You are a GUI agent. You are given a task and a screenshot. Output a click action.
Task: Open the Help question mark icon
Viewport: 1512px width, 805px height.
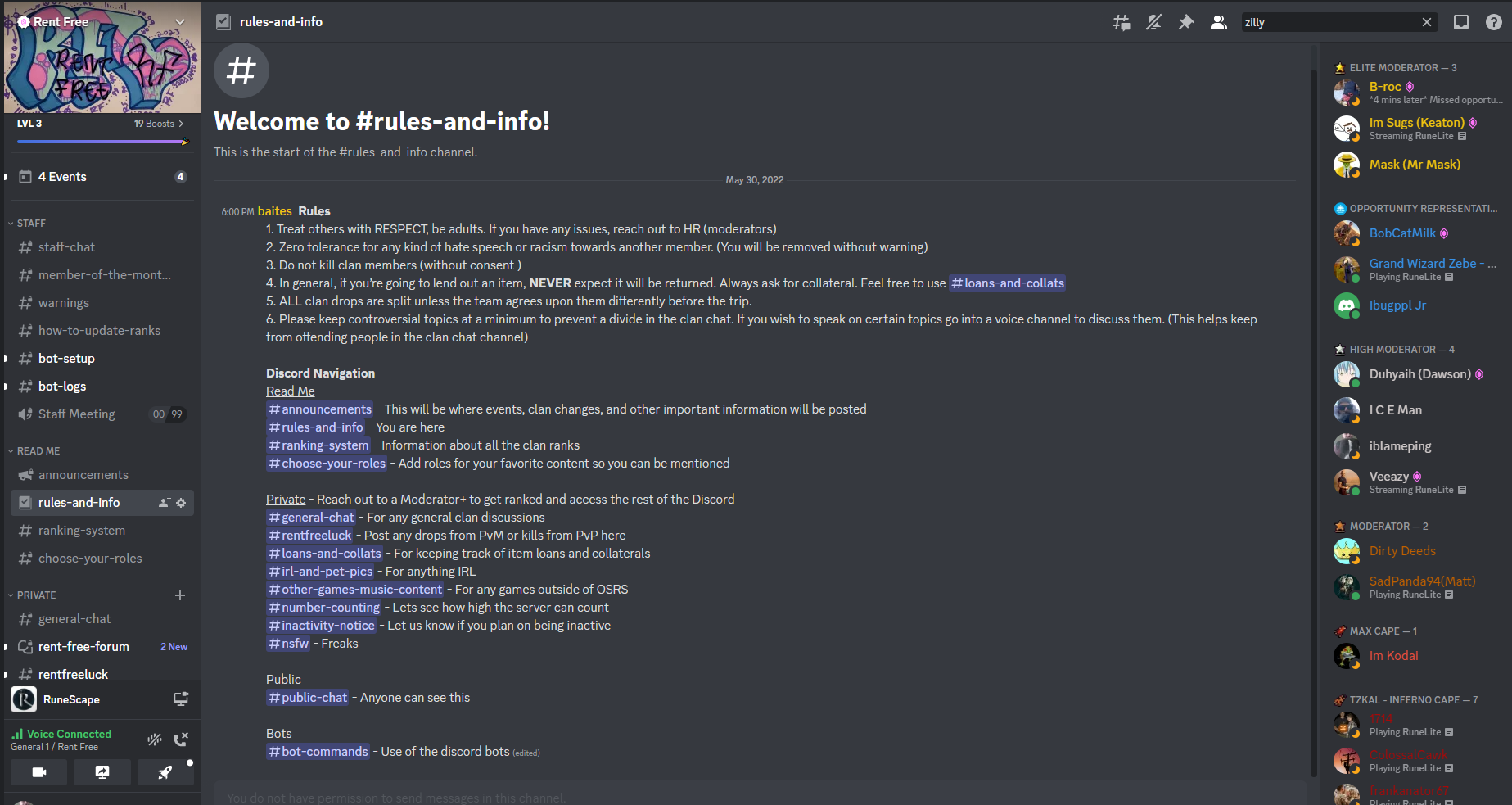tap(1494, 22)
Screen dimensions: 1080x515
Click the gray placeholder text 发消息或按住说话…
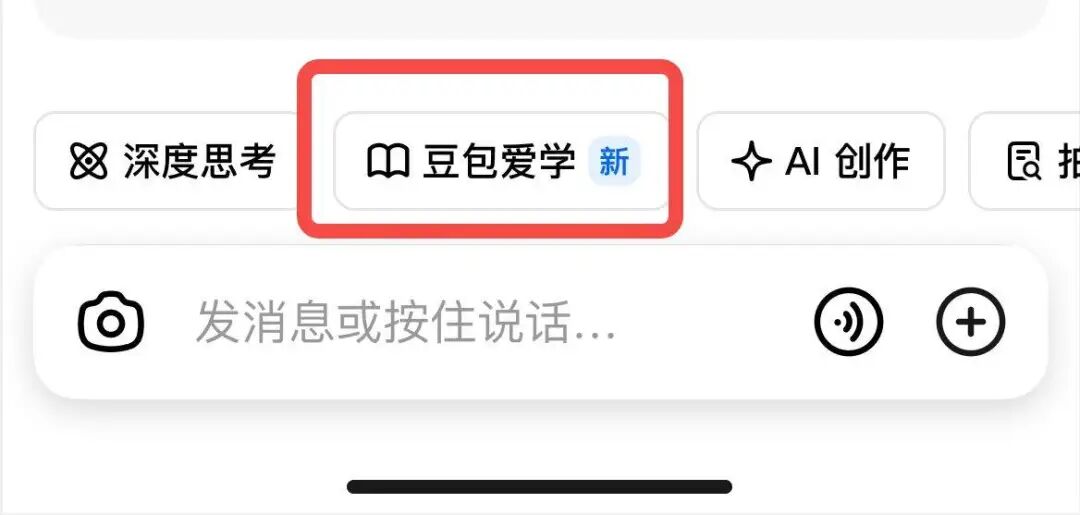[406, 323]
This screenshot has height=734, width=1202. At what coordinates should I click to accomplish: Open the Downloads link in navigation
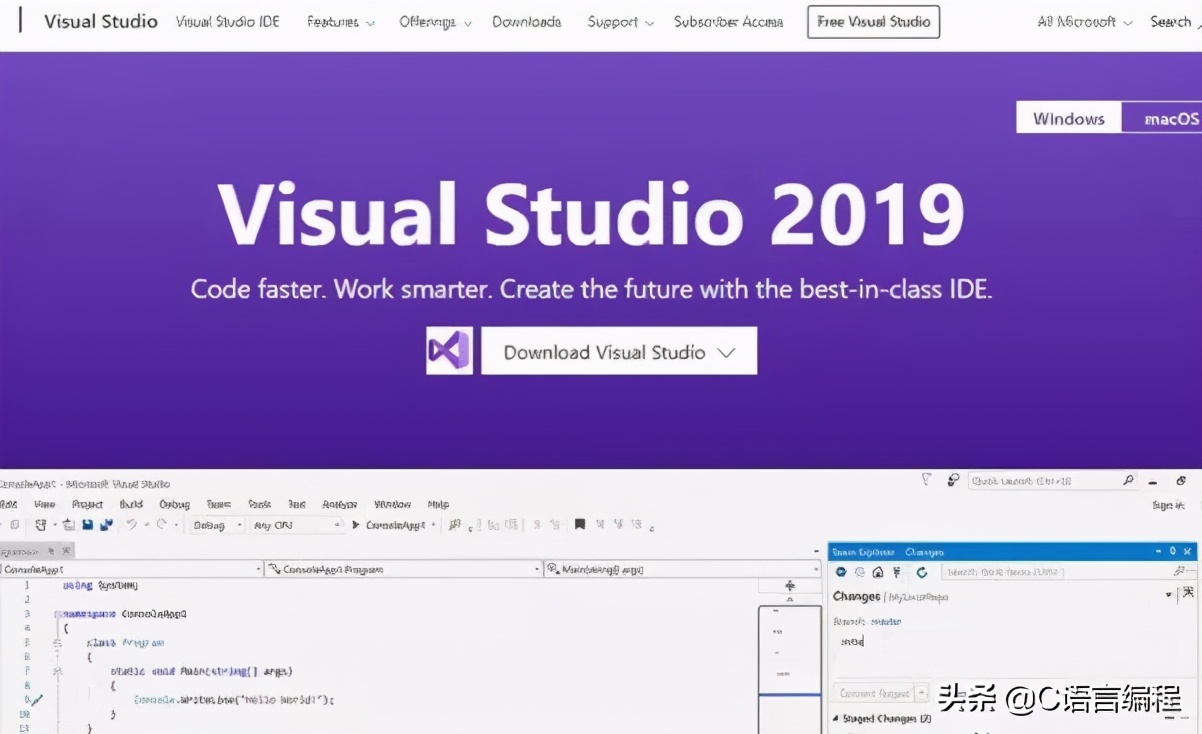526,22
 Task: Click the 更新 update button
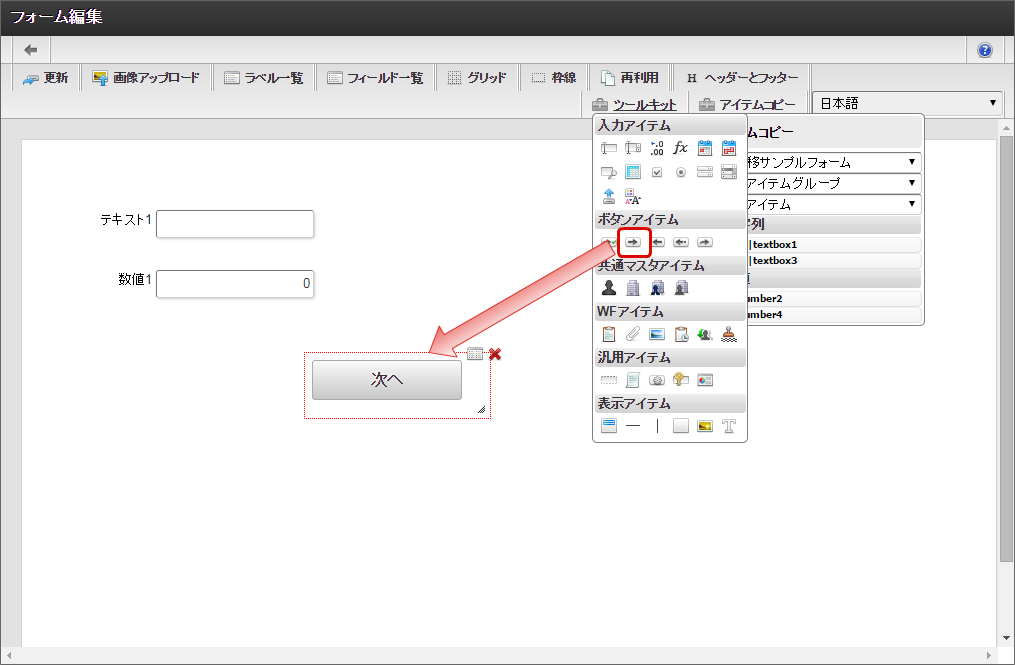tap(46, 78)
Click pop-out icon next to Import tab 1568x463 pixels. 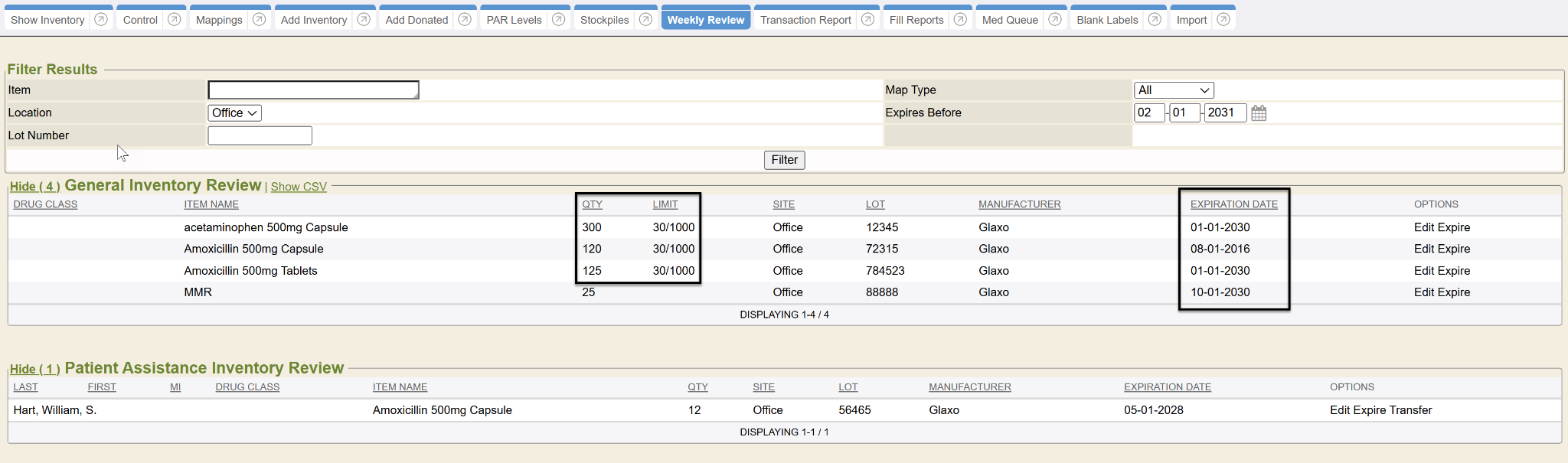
++++++
AIM OF THE EXERCISE:
All of the data above needs to be given again exactly. Leave out each image.

WRITTEN RESPONSE:
You are a GUI agent. You are given a task and a screenshot. Output a click action.
Task: Open the Help question mark icon
Viewport: 1512px width, 805px height.
tap(1494, 22)
Screen dimensions: 1080x515
Click the gray placeholder text 发消息或按住说话…
[406, 323]
This screenshot has height=734, width=1202. At what coordinates should I click to accomplish: Open the Downloads link in navigation
526,22
 Task: Click the 更新 update button
tap(46, 78)
Click pop-out icon next to Import tab 1568x463 pixels. 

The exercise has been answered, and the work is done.